═══ Task input ═══
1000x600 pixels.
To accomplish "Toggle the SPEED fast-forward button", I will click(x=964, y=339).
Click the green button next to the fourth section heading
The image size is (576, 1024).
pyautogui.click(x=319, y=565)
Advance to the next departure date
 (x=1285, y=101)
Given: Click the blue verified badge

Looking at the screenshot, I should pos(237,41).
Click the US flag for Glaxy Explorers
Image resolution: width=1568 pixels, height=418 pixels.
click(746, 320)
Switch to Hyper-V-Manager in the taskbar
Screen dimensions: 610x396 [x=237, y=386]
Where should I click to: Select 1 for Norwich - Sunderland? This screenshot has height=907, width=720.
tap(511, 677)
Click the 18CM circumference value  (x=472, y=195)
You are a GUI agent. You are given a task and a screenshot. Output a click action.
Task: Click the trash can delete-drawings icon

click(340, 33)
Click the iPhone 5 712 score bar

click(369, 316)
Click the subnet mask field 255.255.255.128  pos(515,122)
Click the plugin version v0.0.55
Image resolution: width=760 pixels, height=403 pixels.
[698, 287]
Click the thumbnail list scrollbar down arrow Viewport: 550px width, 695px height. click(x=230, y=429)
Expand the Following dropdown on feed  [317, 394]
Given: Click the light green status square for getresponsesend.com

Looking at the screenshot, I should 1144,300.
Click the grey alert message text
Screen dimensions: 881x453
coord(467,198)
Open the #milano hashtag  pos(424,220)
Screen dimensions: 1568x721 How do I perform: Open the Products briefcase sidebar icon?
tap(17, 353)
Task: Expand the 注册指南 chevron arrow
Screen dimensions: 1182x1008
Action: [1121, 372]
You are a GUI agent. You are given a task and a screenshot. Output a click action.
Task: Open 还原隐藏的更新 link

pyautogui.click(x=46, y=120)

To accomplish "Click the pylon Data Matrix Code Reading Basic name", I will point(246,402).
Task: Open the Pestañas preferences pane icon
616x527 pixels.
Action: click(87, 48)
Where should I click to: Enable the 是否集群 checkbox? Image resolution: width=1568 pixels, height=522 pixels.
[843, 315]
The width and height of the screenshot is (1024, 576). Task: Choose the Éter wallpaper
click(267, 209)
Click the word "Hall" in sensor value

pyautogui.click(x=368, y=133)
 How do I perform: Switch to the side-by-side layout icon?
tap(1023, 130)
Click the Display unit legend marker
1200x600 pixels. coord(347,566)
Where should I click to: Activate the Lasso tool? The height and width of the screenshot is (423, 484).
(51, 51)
═══
▶ _What you need to do_
Search the entries for the word "will" and copy every line that holds it.

▶ _Solution to the exercise_
To accomplish "Toggle the SPEED fast-forward button", I will click(x=964, y=339).
To accomplish "Click the pylon Data Matrix Code Reading Basic name", I will point(246,402).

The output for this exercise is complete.